[The problem] Each line below should be set down again unchanged.

[Listed records]
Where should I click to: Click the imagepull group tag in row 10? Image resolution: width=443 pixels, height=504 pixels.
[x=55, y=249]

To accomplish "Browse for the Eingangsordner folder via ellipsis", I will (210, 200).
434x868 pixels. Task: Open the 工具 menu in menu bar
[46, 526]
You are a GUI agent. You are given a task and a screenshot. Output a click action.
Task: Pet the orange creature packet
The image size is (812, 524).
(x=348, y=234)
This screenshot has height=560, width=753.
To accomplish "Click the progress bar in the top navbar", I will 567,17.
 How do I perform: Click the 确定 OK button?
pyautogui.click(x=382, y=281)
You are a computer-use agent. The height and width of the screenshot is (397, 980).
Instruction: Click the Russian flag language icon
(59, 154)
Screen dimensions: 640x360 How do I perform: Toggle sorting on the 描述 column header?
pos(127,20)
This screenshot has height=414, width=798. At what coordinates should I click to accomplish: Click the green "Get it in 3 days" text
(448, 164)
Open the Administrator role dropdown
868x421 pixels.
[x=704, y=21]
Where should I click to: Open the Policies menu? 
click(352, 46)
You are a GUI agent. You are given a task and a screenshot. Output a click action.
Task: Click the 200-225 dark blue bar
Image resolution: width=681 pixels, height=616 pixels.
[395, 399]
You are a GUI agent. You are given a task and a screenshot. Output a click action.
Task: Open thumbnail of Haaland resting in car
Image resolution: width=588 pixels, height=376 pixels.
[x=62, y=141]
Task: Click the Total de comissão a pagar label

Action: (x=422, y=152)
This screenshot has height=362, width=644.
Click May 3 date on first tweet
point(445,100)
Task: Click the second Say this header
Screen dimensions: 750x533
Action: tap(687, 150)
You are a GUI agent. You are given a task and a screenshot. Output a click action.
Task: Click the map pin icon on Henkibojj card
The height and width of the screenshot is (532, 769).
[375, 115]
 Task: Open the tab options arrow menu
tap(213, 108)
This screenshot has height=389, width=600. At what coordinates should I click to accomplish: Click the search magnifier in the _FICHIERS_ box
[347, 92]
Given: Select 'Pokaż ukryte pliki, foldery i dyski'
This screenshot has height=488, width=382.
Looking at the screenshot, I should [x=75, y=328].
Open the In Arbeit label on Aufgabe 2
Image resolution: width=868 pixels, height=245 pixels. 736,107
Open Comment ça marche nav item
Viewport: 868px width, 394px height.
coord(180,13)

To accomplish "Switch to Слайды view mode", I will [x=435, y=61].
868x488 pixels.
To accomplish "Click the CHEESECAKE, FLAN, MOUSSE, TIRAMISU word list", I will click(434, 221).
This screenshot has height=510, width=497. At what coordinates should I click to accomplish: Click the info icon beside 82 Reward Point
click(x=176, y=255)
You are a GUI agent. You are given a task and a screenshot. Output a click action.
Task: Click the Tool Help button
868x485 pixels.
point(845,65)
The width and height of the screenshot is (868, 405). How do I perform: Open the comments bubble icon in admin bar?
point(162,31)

[Finished task]
Where should I click to: Click the imagepull group tag in row 10? Image resolution: width=443 pixels, height=504 pixels.
[x=55, y=249]

To accomplish "Browse for the Eingangsordner folder via ellipsis", I will (210, 200).
434x868 pixels. Task: Open the 工具 menu in menu bar
[46, 526]
You are a GUI agent. You are given a task and a screenshot. Output a click action.
Task: Pet the orange creature packet
The image size is (812, 524).
(x=348, y=234)
This screenshot has height=560, width=753.
To accomplish "Click the progress bar in the top navbar", I will 567,17.
 How do I perform: Click the 确定 OK button?
pyautogui.click(x=382, y=281)
You are a computer-use agent. The height and width of the screenshot is (397, 980).
Instruction: Click the Russian flag language icon
(59, 154)
Screen dimensions: 640x360 How do I perform: Toggle sorting on the 描述 column header?
pos(127,20)
This screenshot has height=414, width=798. At what coordinates should I click to accomplish: Click the green "Get it in 3 days" text
(448, 164)
Open the Administrator role dropdown
868x421 pixels.
[x=704, y=21]
Where should I click to: Open the Policies menu? 
click(352, 46)
You are a GUI agent. You are given a task and a screenshot. Output a click action.
Task: Click the 200-225 dark blue bar
Image resolution: width=681 pixels, height=616 pixels.
[395, 399]
You are a GUI agent. You are given a task and a screenshot. Output a click action.
Task: Open thumbnail of Haaland resting in car
Image resolution: width=588 pixels, height=376 pixels.
[x=62, y=141]
Task: Click the Total de comissão a pagar label

Action: (x=422, y=152)
This screenshot has height=362, width=644.
Click May 3 date on first tweet
point(445,100)
Task: Click the second Say this header
Screen dimensions: 750x533
Action: tap(687, 150)
You are a GUI agent. You are given a task and a screenshot. Output a click action.
Task: Click the map pin icon on Henkibojj card
The height and width of the screenshot is (532, 769).
[375, 115]
 Task: Open the tab options arrow menu
tap(213, 108)
This screenshot has height=389, width=600. At what coordinates should I click to accomplish: Click the search magnifier in the _FICHIERS_ box
[347, 92]
Given: Select 'Pokaż ukryte pliki, foldery i dyski'
This screenshot has height=488, width=382.
Looking at the screenshot, I should [x=75, y=328].
Open the In Arbeit label on Aufgabe 2
Image resolution: width=868 pixels, height=245 pixels. 736,107
Open Comment ça marche nav item
Viewport: 868px width, 394px height.
coord(180,13)

To accomplish "Switch to Слайды view mode", I will [x=435, y=61].
868x488 pixels.
To accomplish "Click the CHEESECAKE, FLAN, MOUSSE, TIRAMISU word list", I will click(434, 221).
This screenshot has height=510, width=497. At what coordinates should I click to accomplish: Click the info icon beside 82 Reward Point
click(x=176, y=255)
You are a GUI agent. You are given a task and a screenshot. Output a click action.
Task: Click the Tool Help button
868x485 pixels.
point(845,65)
The width and height of the screenshot is (868, 405). How do I perform: Open the comments bubble icon in admin bar?
point(162,31)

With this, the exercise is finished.